Originaire de Thessalonique, grande
cité de Macédoine intégrée
au monde romain, il appartient au milieu cultivé de langue grecque qui
continua de faire vivre la tradition littéraire hellénistique sous la
domination romaine.
Il est surtout connu
comme épigrammatiste et comme compilateur. Philippe s'inscrit dans la
longue tradition de l'épigramme grecque,
genre bref et raffiné, habituellement consacré à l'amour, à la satire
légère, à la description d'Åoeuvres d'art ou à la réflexion morale.

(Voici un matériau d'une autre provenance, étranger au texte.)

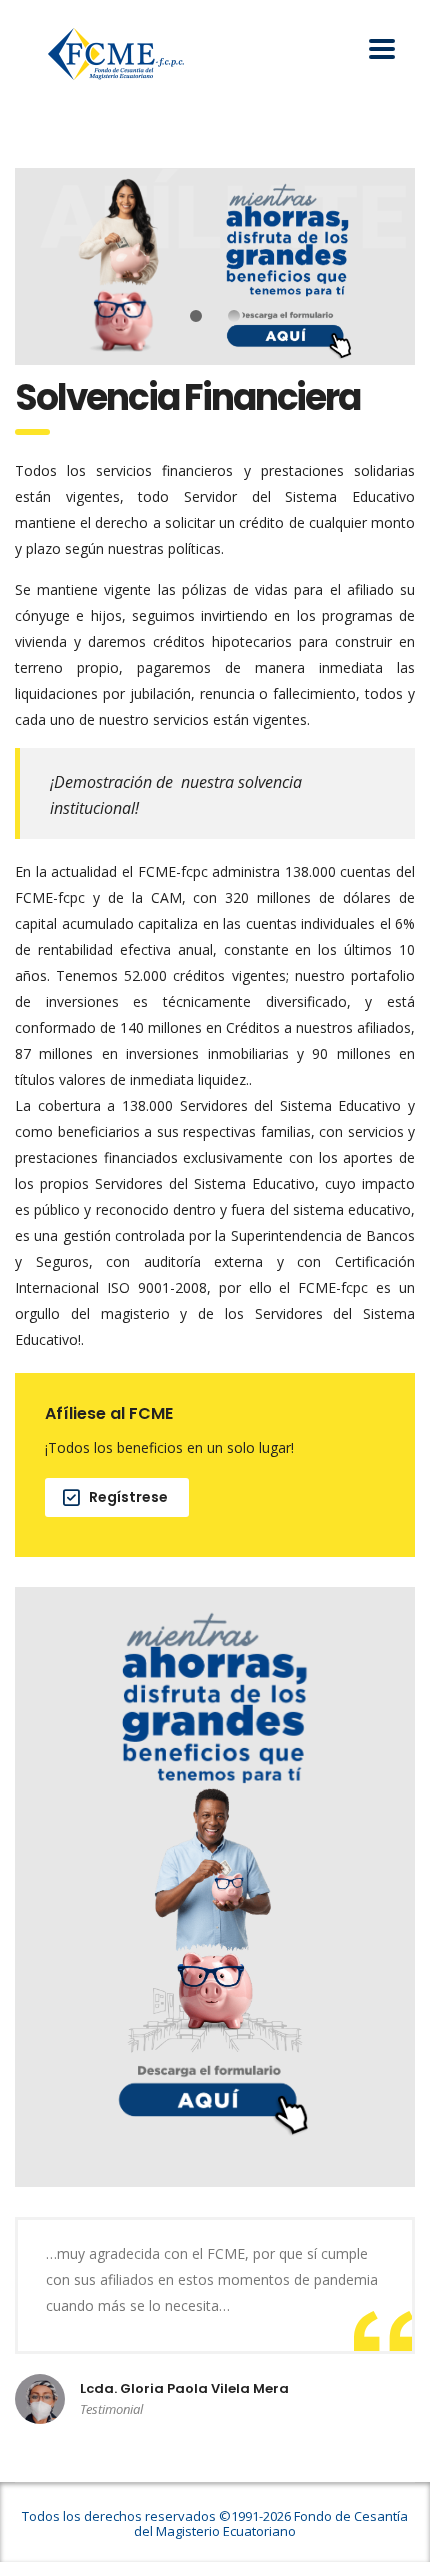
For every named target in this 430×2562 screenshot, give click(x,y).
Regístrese (128, 1497)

Son style se caractérise par une grande maîtrise formelle, un goût prononcé
pour l'érudition et une sensibilité marquée par l'esthétique hellénistique
tardive, tout en intégrant des références au monde romain contemporain.
La contribution la
plus durable de Philippe de Thessalonique à la littérature grecque est
la constitution d'une anthologie poétique, aujourd'hui connue sous le
nom de Couronne de Philippe. Cette compilation se voulait le prolongement
de la célèbre Couronne de Méléagre, réalisée un siècle plus
tôt. À l'imitation de son prédécesseur, Philippe rassembla des épigrammes
de poètes anciens et contemporains, les présentant comme des fleurs réunies
en une guirlande littéraire. Son anthologie comprenait notamment des poètes
de l'époque impériale naissante, contribuant ainsi à préserver des
œuvres qui auraient autrement disparu.
Outre son rôle de
compilateur, Philippe est lui-même l'auteur d'un nombre appréciable d'épigrammes,
dont plusieurs ont été conservées dans l'Anthologie grecque.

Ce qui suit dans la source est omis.